マンション管理士の独り言・・・643

「違いがわかる お・と・こ」

『所定の引き渡し日以降になお引渡し住戸未済があり、引き渡し済住戸の区分所有者の負担する管理費及び共用部分の収益金をもって通常必要とする費用に支払いに不足が生じる場合において、やむを得ず売主がこれを負担する場合には、その不足分の実費の範囲内とすることを買主は予め了承する事』

『管理に係る費用が引き渡し物件の実収入で初年度会計年度末の決算において不足が生ずる場合において、やむを得ず売主がこれを負担する場合には、その不足分の実費の範囲内とすることを買主は予め了承する事』

同じ売主さんの現在の「管理に関する承認書」と2年前に使っていた「管理に関する承認書」です。上が2年前のもの、下が現在のものです。
違いが分かるかな?

要するに最初に引き渡しが開始された時に売れていない住戸があった場合に、売主さんは売れていない住戸全部の管理費は負担しないよ。売主が負担するのは通常の管理を行うのに不足する分だけだよ、ってことです。
じゃ、2年前のも現在のも同じじゃん!と、ところが大きく違うのです。
2年前(上)のは、“初年度”という文言がないけど現在(下)のは“初年度”って記載されています。
つまり2年前までの「管理に関する承認書」では、売れていない住戸があったら、初年度どころか何年でも未販売住戸の管理費を売主は負担しないってことです。
現在の「承認書」は、“初年度”だけは不足分を負担するけど、それ以降に売れていない住戸の管理費は売主が負担しますよ、ってことです。
素晴らしい進歩です。未販売住戸の管理費負担についてはこの売主さんとはつぶやき主はだいぶバトルをしましたから、それが功を奏したのかなって感じています。

しかしこれで安心してはいけません。

現在の管理に関する承認書にも、2年目以降は負担するとは明記されていないのです。
購入しようとする方は、“2年目以降は売主さんが負担するんですね“って確認が必要です。
つぶやき主が内覧会同行するときには、お客さんの前で“2年目以降は売主が負担します”って声に出して言ってもらっています。

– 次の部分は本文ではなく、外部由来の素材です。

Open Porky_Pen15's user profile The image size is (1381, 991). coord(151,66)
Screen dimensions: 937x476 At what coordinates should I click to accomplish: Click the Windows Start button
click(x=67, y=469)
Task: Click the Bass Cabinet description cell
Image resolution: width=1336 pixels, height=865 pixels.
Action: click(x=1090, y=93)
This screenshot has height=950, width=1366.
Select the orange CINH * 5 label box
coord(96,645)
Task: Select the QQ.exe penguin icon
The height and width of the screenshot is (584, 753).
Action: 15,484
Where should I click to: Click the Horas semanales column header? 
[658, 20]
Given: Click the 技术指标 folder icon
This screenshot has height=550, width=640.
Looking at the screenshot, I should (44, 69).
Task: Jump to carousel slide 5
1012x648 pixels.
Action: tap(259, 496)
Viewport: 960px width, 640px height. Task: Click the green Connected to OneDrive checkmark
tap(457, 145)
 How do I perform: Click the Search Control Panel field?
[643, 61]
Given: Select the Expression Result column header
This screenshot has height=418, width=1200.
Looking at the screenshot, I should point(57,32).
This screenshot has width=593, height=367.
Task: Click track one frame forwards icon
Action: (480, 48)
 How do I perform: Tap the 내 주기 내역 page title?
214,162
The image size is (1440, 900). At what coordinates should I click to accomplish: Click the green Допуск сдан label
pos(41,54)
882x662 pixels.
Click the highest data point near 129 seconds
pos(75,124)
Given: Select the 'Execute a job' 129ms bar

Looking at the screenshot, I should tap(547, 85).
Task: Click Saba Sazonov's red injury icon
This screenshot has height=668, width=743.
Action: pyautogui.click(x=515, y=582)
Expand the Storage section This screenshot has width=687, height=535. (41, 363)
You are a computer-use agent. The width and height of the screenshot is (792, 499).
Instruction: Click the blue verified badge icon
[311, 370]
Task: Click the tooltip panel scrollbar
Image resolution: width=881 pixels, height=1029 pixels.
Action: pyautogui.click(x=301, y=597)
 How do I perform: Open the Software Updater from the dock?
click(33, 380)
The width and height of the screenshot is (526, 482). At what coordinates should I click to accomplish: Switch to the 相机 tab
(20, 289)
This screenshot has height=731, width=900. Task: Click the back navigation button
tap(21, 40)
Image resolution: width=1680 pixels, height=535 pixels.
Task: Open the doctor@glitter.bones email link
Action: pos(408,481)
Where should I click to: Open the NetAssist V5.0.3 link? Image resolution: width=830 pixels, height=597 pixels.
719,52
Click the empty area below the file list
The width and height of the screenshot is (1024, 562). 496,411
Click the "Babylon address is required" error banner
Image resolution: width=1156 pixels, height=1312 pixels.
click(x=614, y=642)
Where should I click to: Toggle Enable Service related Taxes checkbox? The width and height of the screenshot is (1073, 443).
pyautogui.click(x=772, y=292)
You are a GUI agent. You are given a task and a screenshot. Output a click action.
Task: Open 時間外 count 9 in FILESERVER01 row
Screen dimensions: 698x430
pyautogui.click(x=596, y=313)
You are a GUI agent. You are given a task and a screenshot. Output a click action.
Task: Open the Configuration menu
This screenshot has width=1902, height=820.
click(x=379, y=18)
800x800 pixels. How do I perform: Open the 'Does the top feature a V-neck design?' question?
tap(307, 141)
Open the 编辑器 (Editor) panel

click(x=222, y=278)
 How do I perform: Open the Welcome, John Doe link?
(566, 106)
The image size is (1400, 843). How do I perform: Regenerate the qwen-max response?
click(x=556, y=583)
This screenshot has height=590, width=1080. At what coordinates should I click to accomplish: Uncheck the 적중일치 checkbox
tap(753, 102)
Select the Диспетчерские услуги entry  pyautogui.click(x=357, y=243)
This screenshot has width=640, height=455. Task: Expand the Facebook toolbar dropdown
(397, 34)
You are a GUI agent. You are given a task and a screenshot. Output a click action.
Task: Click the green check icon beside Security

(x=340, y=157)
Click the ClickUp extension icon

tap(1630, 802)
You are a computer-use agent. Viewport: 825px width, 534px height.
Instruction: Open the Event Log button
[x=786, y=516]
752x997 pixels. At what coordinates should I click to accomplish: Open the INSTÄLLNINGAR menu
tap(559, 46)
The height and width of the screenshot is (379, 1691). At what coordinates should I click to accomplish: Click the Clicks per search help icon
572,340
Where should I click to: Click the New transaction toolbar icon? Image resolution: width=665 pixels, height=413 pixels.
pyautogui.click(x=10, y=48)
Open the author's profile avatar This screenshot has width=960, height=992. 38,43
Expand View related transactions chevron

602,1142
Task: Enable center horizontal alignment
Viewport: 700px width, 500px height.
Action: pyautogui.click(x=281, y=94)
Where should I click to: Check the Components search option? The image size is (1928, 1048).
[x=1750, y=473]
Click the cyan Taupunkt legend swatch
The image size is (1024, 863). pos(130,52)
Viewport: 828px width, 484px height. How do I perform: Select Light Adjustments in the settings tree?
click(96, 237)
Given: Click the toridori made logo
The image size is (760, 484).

さらに、入居して1年経過したら管理組合として売主に“2年目以降の未販売住戸の管理費をキチンと負担してね”って申し出ないと、管理組合から要請なかったからといって負担しない売主さんもあるので要注意でっせ。

管理会社さん任せじゃダメですよ。管理会社さんは管理組合ばかりでなく、売主さんの顔色見て仕事する場合も多いですよ。

「違いのわかるお・と・こ」ってフレーズはネスカフェのコマーシャルでしたっけ?
「わかるかな?」「わかんねーだろうな?」はアフロヘア―でサングラスの指パッチンの芸人でしたっけ?